To do
A. Reproduce the part of the article on the health insurance website's builders starting with "Builders of Obama's" and going on through "with more expertise.", word for word.
B. Carry on writing the article on the health insurance website's builders, picking up after its last sentence.

Supplied passage

Builders of Obama's $394 million health website saw red flags for months
Evan Vucci, Associated Press
WASHINGTON — Crammed into conference rooms with pizza for dinner, some programmers building the Obama administration's showcase health insurance website were growing increasingly stressed. Some worked past 10 p.m., energy drinks in hand. Others rewrote computer code over and over to meet what they considered last-minute requests for changes from the government or other contractors.
As questions mount over the website's failure, insider interviews and a review of technical specifications by The Associated Press found a mind-numbingly complex system put together by harried programmers who pushed out a final product that congressional investigators said was tested by the government and not private developers with more expertise.
Project developers who spoke to the AP on condition of anonymity — because they feared they would otherwise be fired — said they raised doubts among themselves whether the website could be ready in time. They complained openly to each other about what they considered tight and unrealistic deadlines. One was nearly brought to tears over the stress of finishing on time, one developer said. Website builders saw red flags for months.

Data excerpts
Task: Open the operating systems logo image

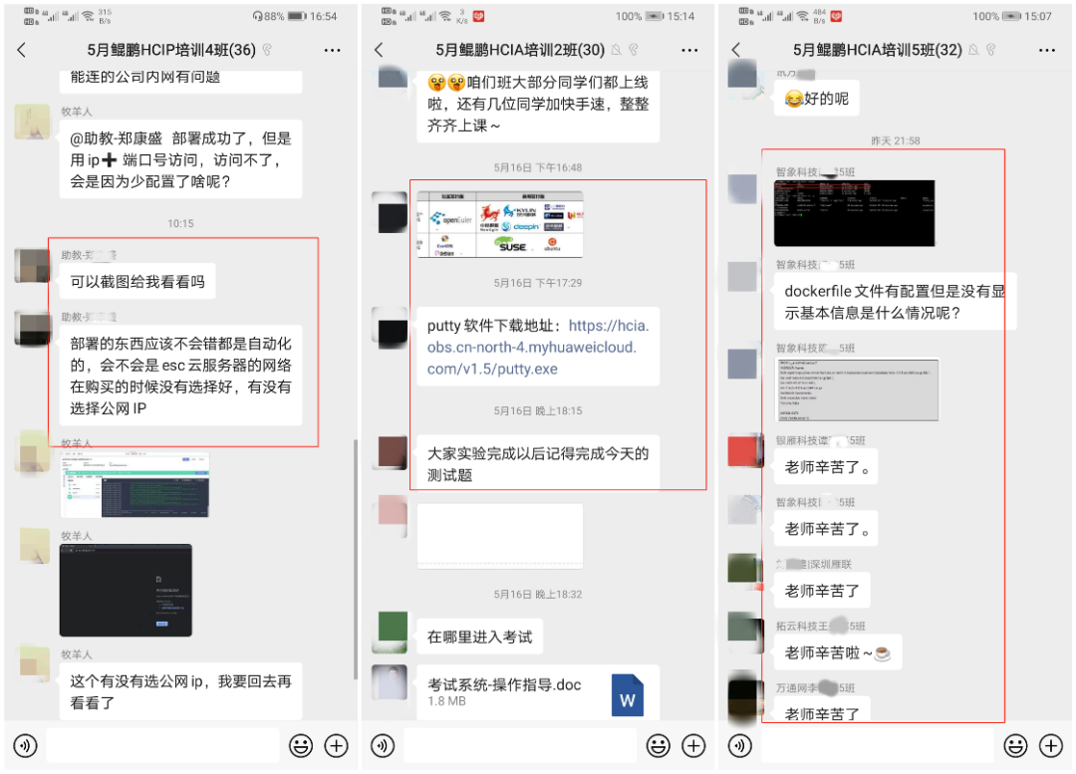Action: (x=500, y=224)
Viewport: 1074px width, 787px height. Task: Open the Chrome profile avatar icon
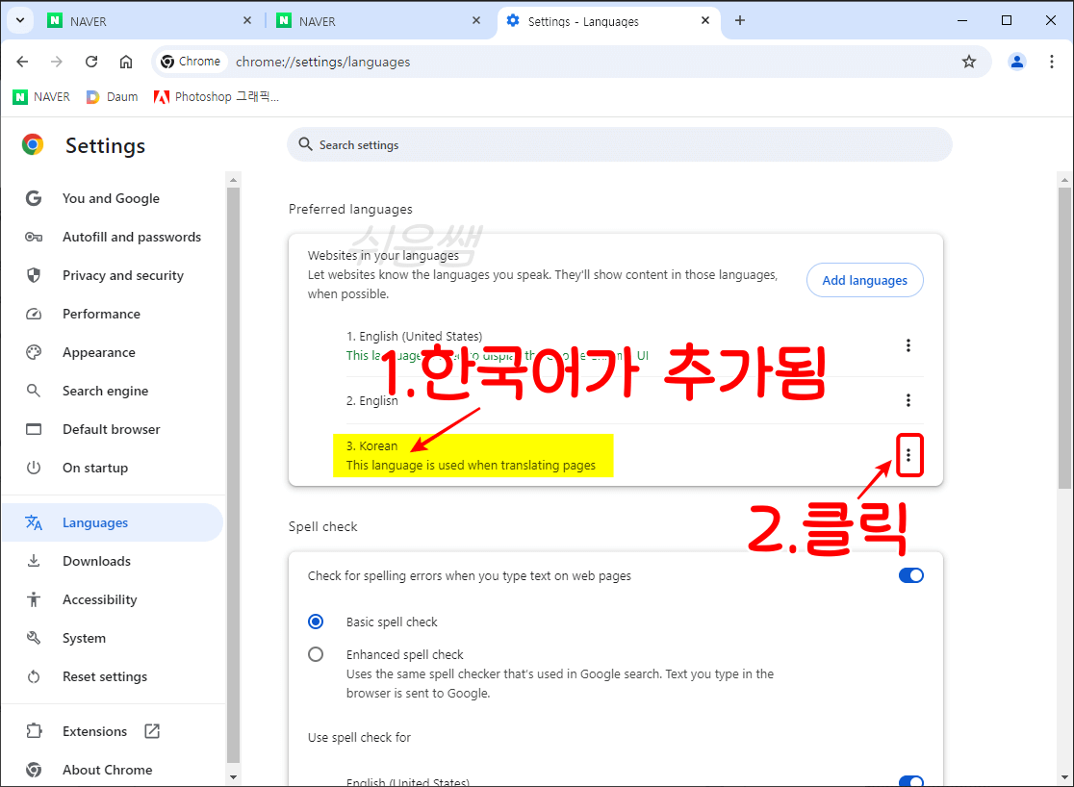[x=1017, y=61]
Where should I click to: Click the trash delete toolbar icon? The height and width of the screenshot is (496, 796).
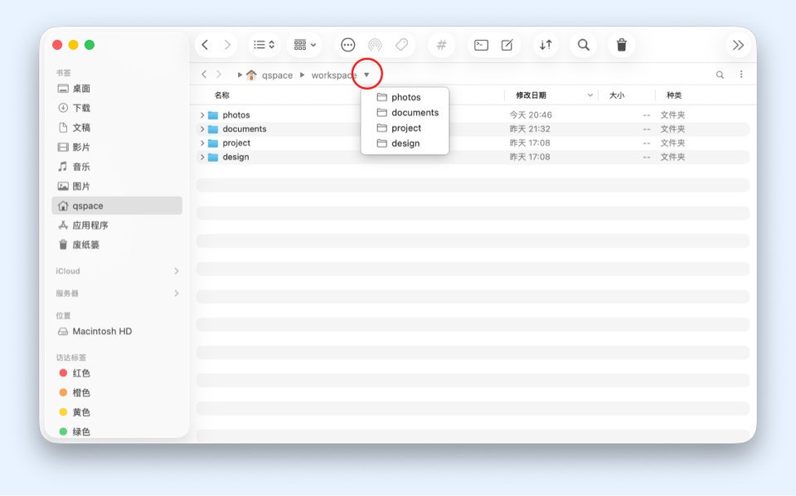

Activity answers
A.
Builders of Obama's $394 million health website saw red flags for months
Evan Vucci, Associated Press
WASHINGTON — Crammed into conference rooms with pizza for dinner, some programmers building the Obama administration's showcase health insurance website were growing increasingly stressed. Some worked past 10 p.m., energy drinks in hand. Others rewrote computer code over and over to meet what they considered last-minute requests for changes from the government or other contractors.
As questions mount over the website's failure, insider interviews and a review of technical specifications by The Associated Press found a mind-numbingly complex system put together by harried programmers who pushed out a final product that congressional investigators said was tested by the government and not private developers with more expertise.

B.
A review of internal architectural diagrams obtained by the AP revealed the system's complexity. Insurance applicants have a host of personal information verified, including income and immigration status. The system connects to other federal computer networks, including ones at the Social Security Administration, IRS, Veterans Administration, Office of Personnel Management and the Peace Corps.
President Barack Obama on Monday acknowledged technical problems that he described as "kinks in the system." He also promised a "tech surge" by leading technology talent to repair the painfully slow and often unresponsive website that has frustrated Americans trying to enroll online for insurance plans at the center of Obama's health care law.
But in remarks at a Rose Garden event, Obama offered no explanation for the failure except to note that high traffic to the website caused some of the slowdowns. He said it had been visited nearly 20 million times — fewer monthly visits so far than many commercial websites, such as PayPal, AOL, Wikipedia or Pinterest.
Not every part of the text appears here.